- Exercise description -
Go through the data line by line. Copy each one holding the string "computer".

----------------

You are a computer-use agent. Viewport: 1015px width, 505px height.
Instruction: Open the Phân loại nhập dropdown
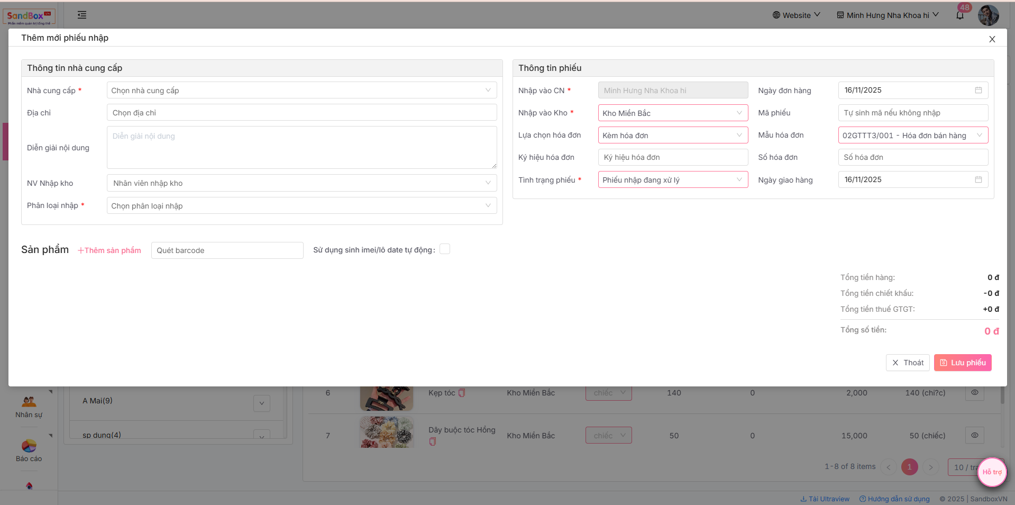click(301, 206)
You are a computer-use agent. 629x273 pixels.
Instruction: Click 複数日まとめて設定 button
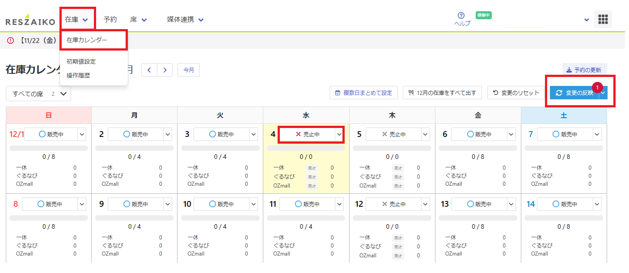[x=363, y=93]
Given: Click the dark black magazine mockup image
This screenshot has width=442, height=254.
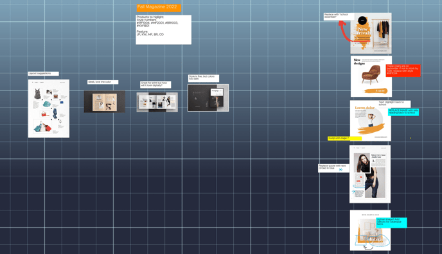Looking at the screenshot, I should click(208, 98).
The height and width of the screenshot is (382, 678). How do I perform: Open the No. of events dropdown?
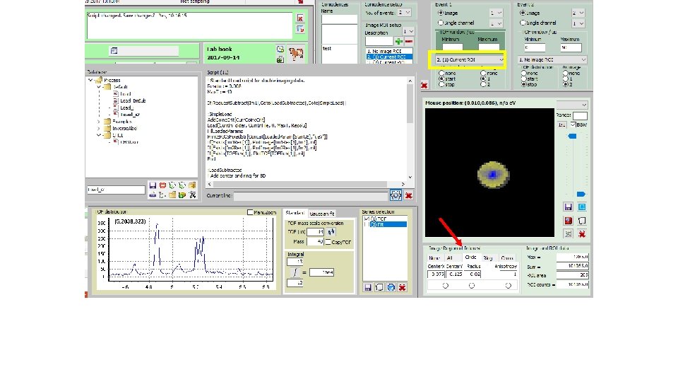click(x=405, y=12)
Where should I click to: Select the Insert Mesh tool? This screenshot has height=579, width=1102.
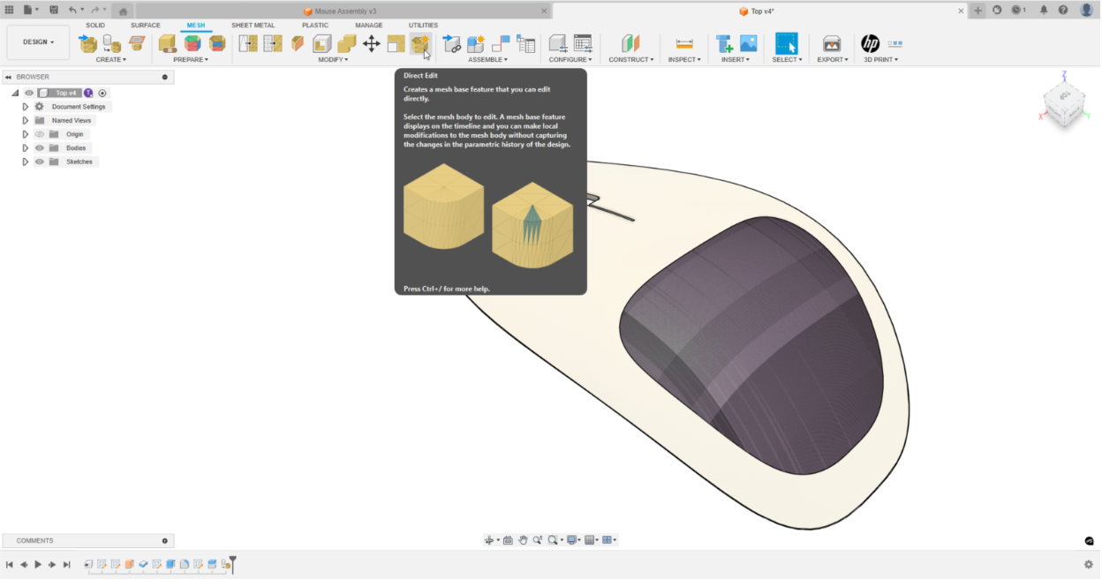87,44
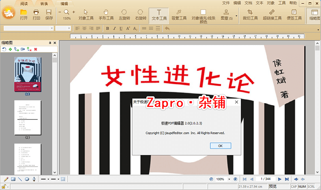Toggle italic text formatting

(x=115, y=28)
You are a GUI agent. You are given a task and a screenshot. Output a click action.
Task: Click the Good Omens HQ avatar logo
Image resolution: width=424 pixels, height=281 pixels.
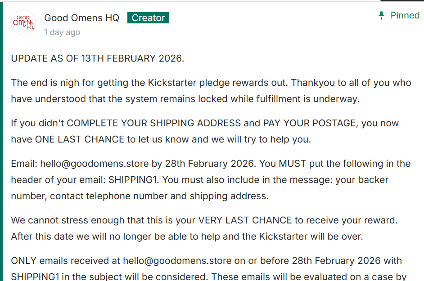pos(23,22)
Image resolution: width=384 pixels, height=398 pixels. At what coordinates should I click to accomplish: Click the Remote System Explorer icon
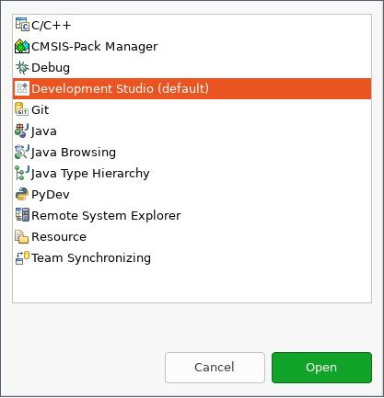(x=22, y=215)
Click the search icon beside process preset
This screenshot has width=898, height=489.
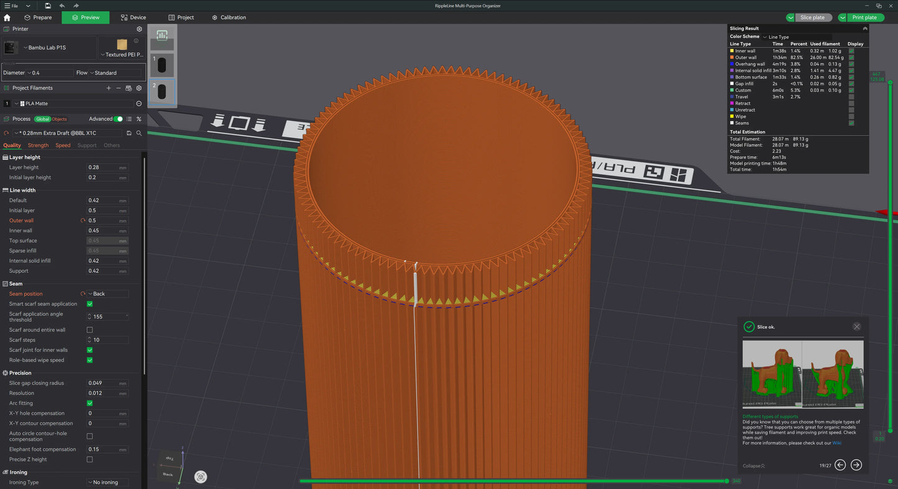click(x=139, y=133)
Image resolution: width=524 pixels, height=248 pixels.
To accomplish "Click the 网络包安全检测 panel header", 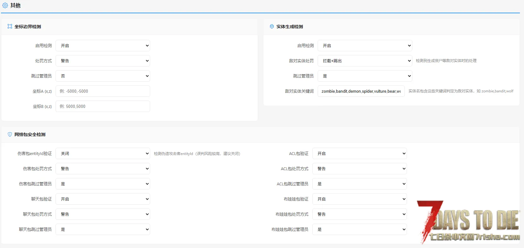I will (30, 134).
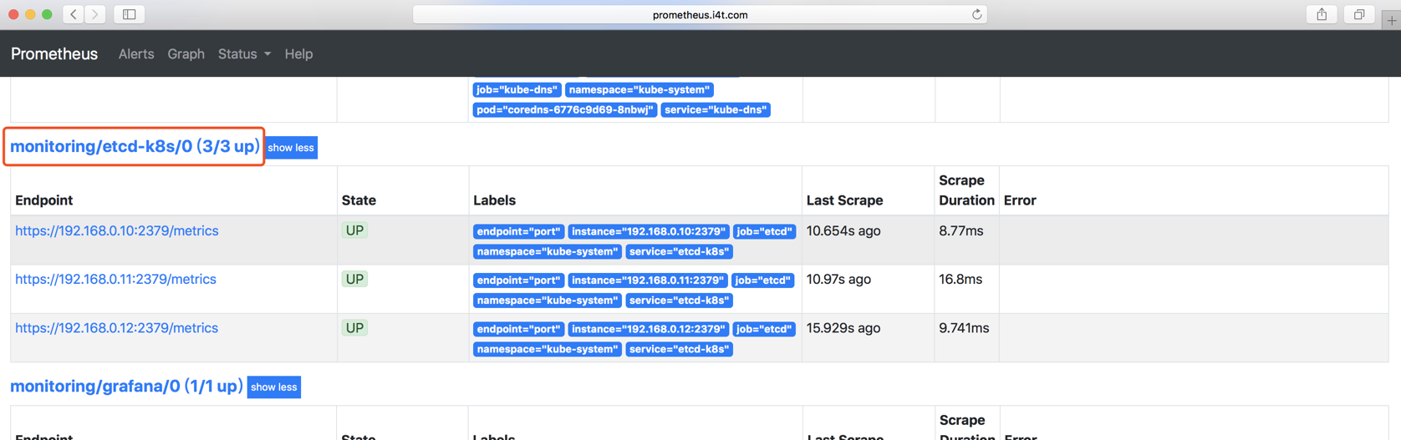The width and height of the screenshot is (1401, 440).
Task: Go to the Alerts page
Action: [x=136, y=53]
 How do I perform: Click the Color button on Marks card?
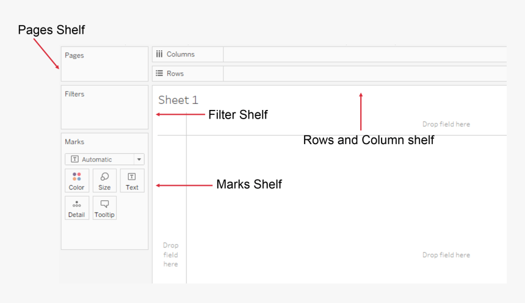click(x=77, y=181)
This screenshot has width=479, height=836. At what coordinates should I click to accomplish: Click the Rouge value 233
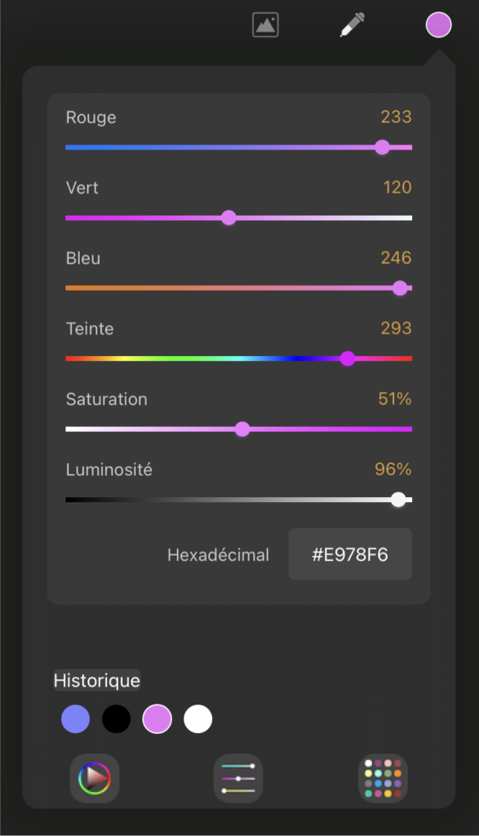pyautogui.click(x=396, y=117)
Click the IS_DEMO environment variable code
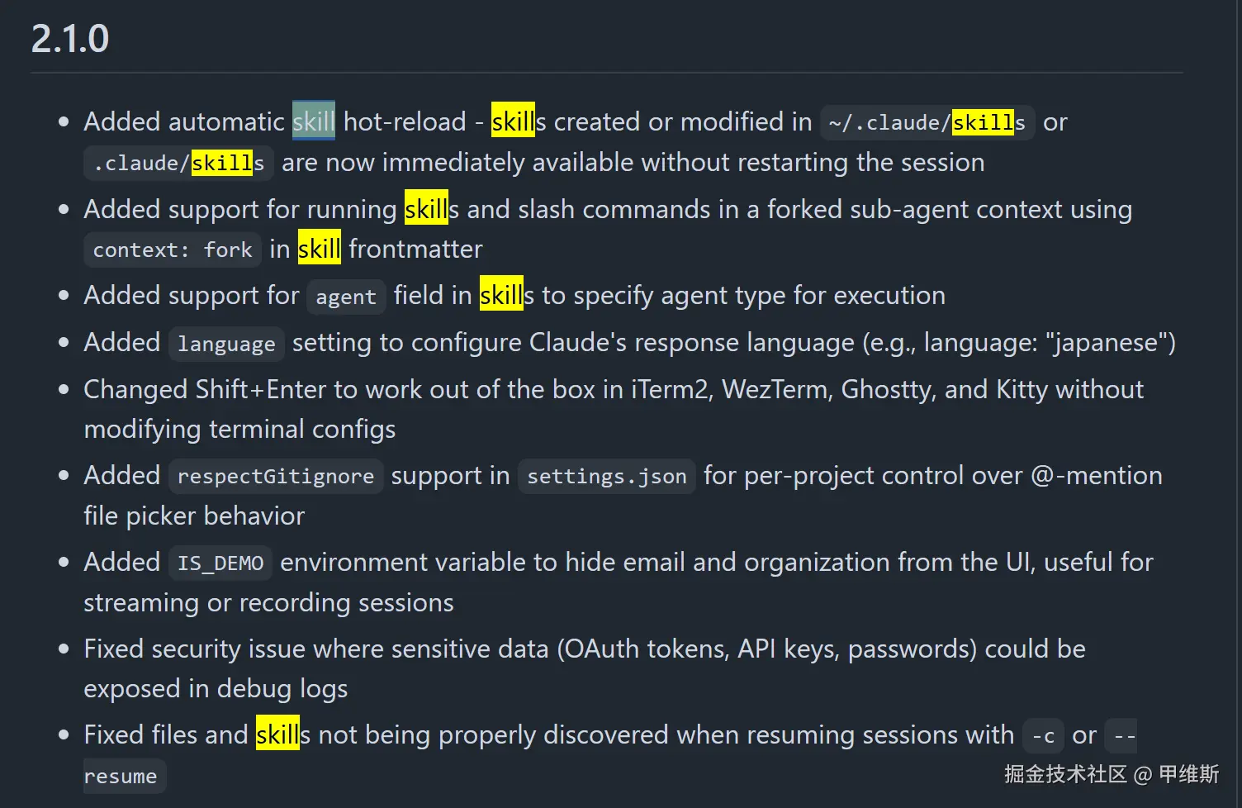The height and width of the screenshot is (808, 1242). tap(220, 563)
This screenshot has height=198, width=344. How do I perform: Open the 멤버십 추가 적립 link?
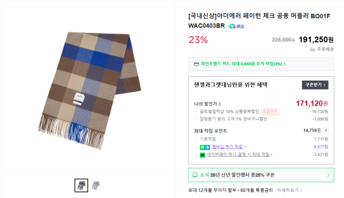click(x=229, y=147)
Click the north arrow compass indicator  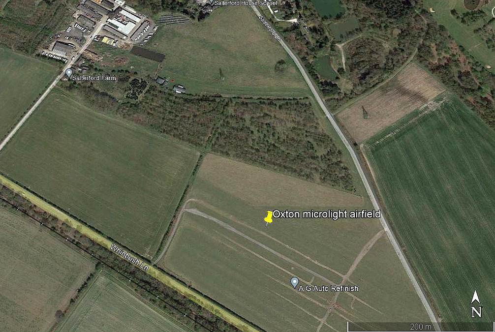coord(476,304)
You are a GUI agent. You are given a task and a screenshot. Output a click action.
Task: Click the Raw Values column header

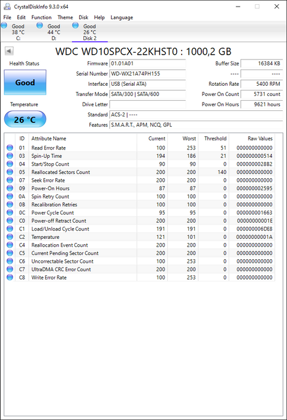(x=259, y=139)
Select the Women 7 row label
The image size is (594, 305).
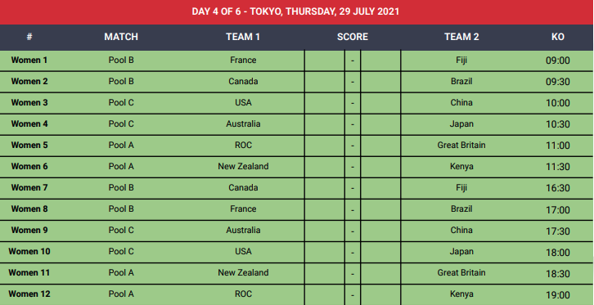(29, 188)

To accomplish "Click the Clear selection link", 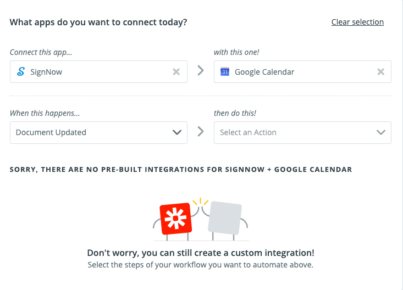I will (357, 22).
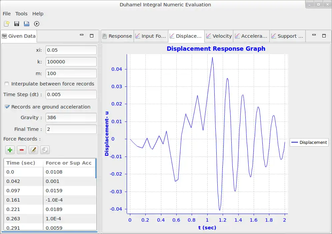Click the Gravity input field

click(x=71, y=118)
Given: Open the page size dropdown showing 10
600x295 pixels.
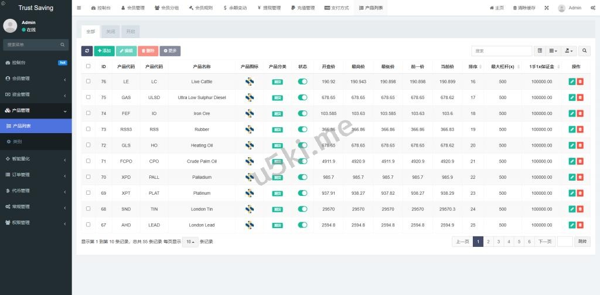Looking at the screenshot, I should click(x=190, y=242).

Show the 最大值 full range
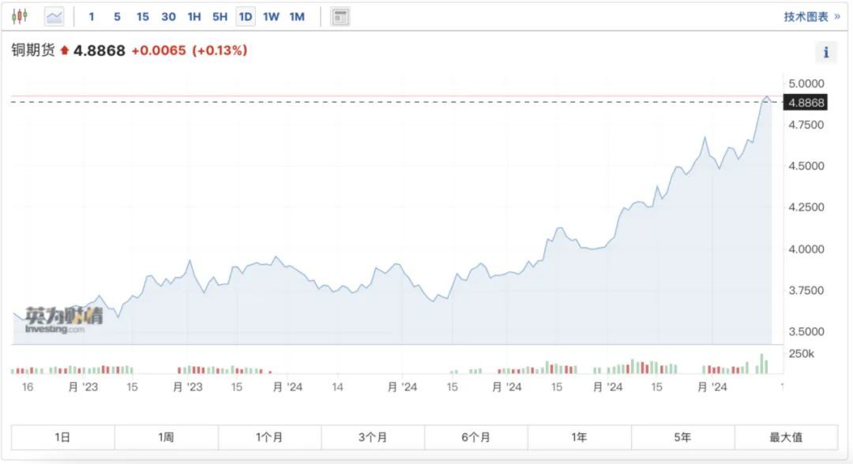click(x=786, y=437)
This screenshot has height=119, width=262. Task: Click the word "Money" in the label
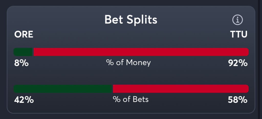[138, 63]
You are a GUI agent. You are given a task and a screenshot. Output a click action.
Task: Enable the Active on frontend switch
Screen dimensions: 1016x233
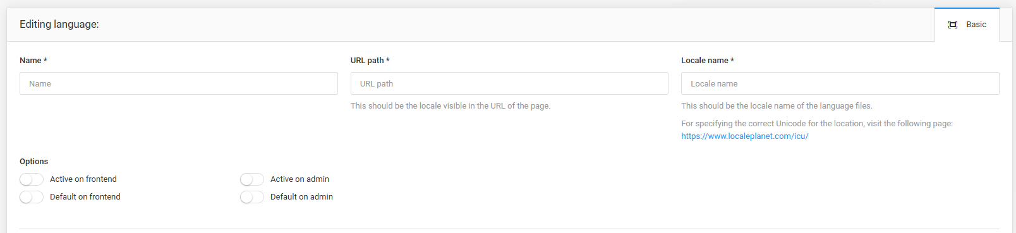[32, 179]
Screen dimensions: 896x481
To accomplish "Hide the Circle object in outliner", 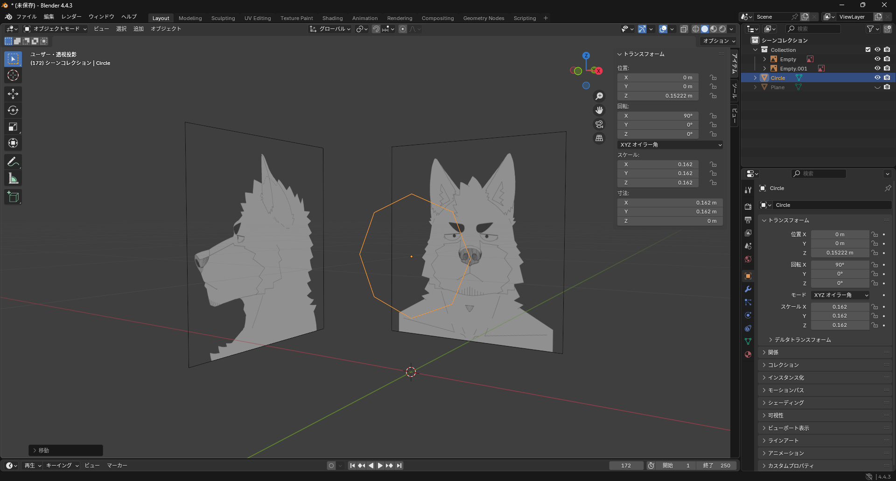I will (x=877, y=78).
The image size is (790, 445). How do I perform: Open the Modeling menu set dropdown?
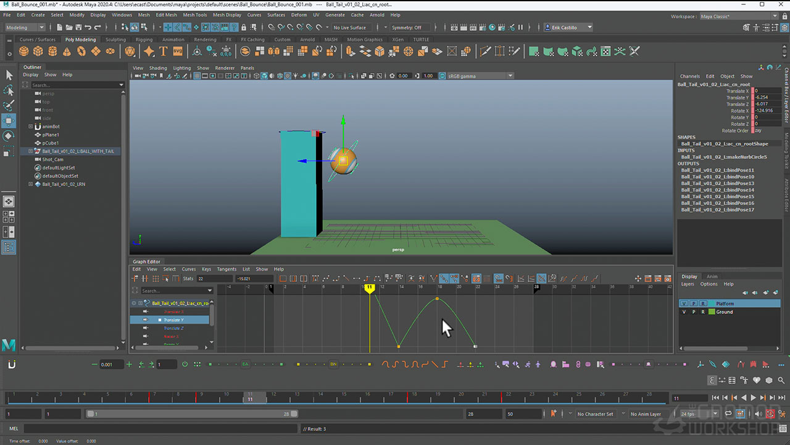click(x=25, y=27)
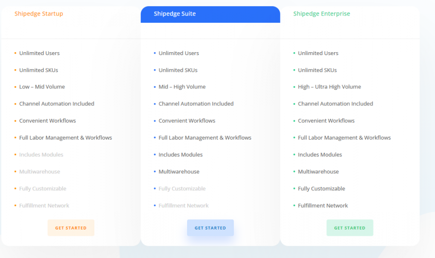Click Full Labor Management & Workflows in Startup

tap(65, 138)
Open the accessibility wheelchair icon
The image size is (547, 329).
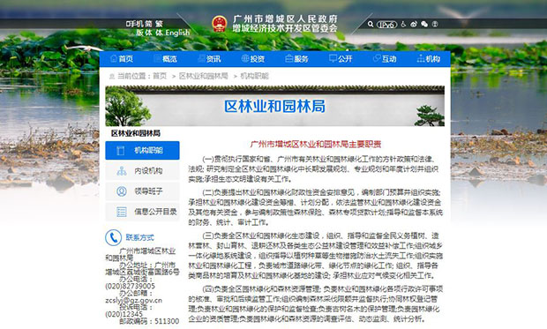pos(403,24)
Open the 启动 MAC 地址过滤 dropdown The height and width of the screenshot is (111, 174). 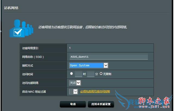coord(73,92)
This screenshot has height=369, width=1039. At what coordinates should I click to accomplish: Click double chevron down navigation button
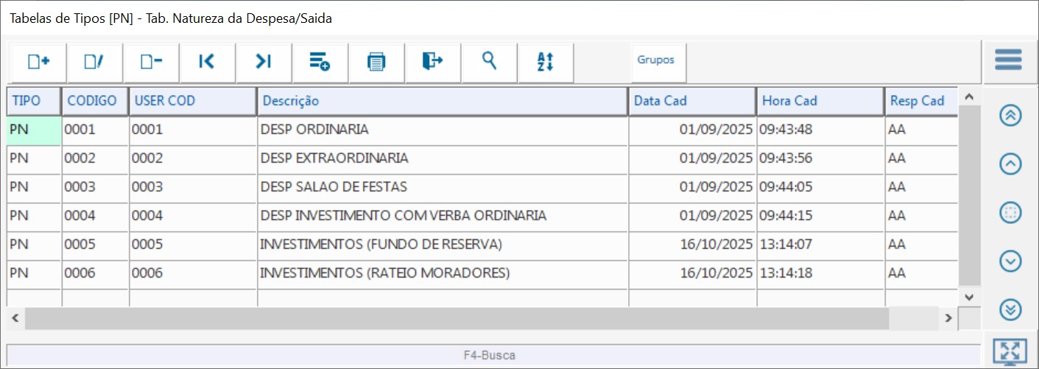(1010, 310)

----------------

- Exercise output -
You are a computer-use agent. Viewport: 1015px width, 505px height.
You are a computer-use agent. 629x273 pixels.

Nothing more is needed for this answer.